§ Task directions
Each time a line of the listing holds "agent", copy that line.

§ Excerpted data

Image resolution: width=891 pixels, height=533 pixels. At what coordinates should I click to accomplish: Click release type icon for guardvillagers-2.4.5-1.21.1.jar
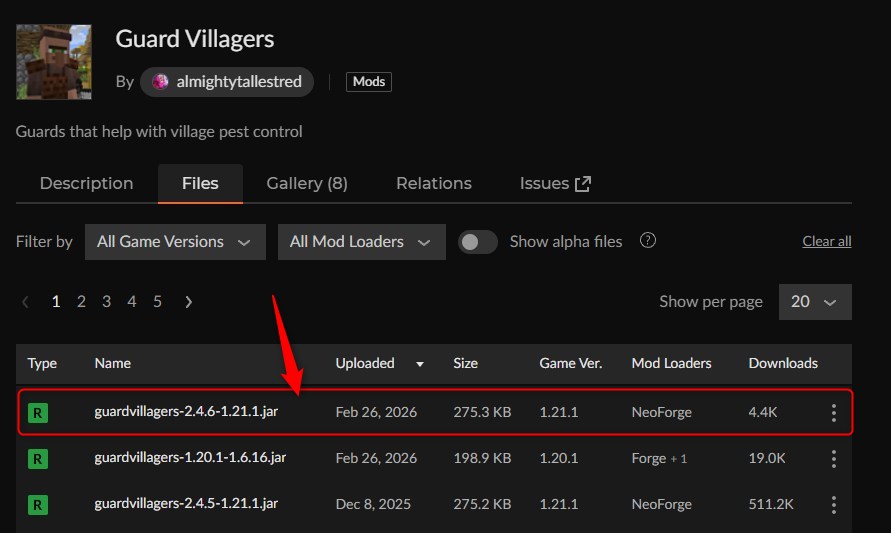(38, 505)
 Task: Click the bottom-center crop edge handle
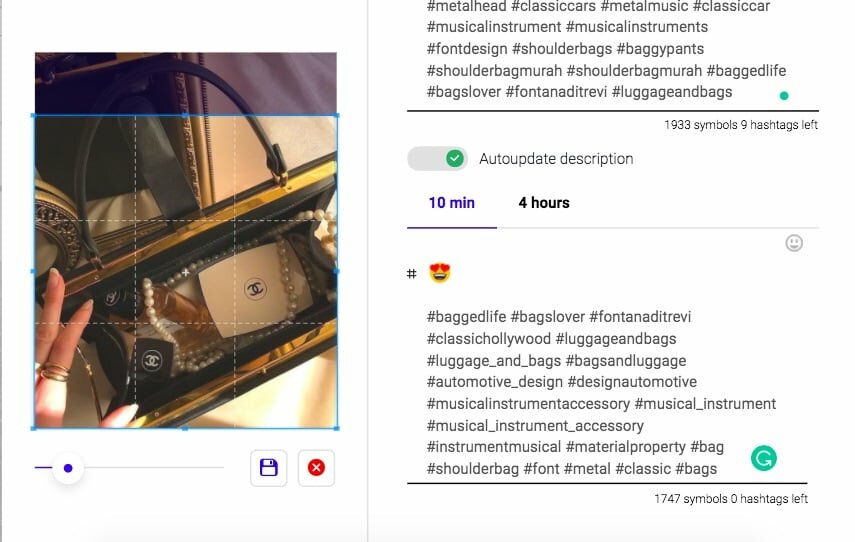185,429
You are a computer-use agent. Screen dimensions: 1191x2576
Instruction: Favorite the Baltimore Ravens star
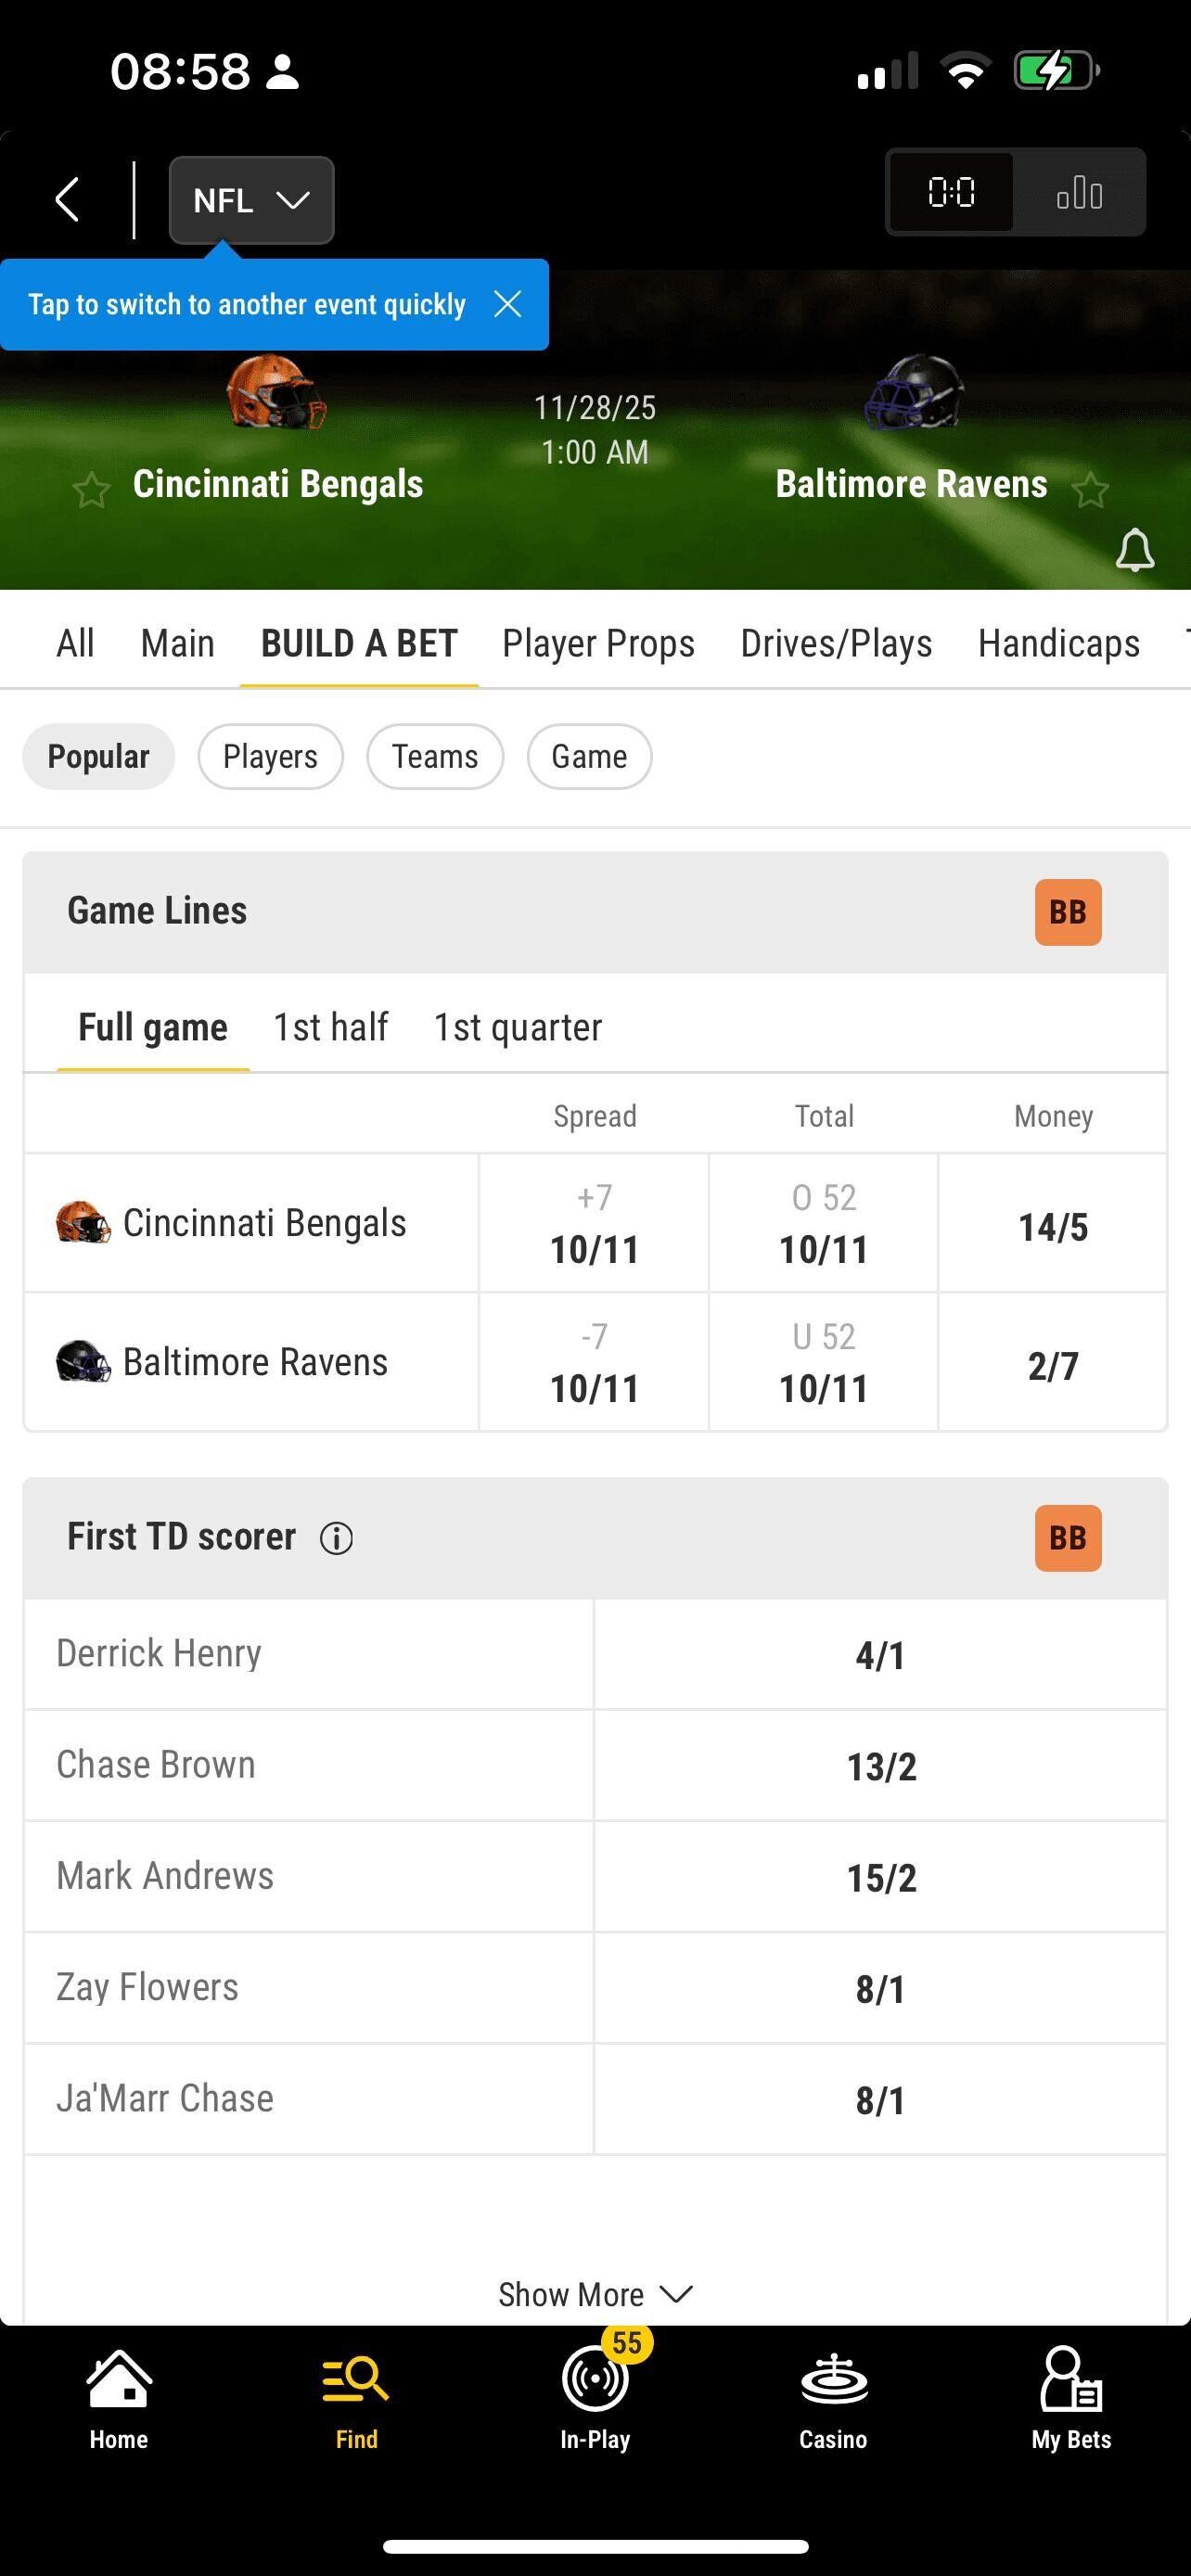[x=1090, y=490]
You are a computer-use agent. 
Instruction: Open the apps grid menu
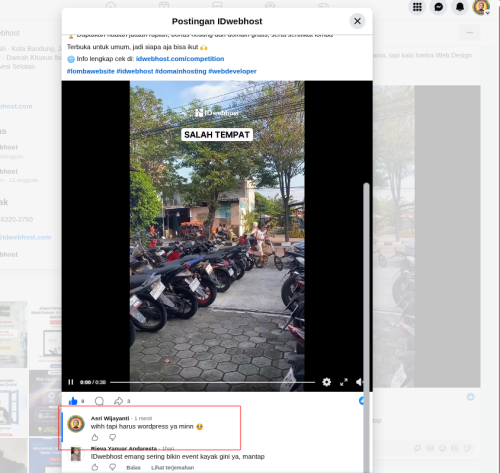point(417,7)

--

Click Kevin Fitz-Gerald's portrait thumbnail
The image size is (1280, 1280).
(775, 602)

§ Reply to the task
You are a computer-use agent. Screen dimensions: 1191x2576
You are a computer-use agent. 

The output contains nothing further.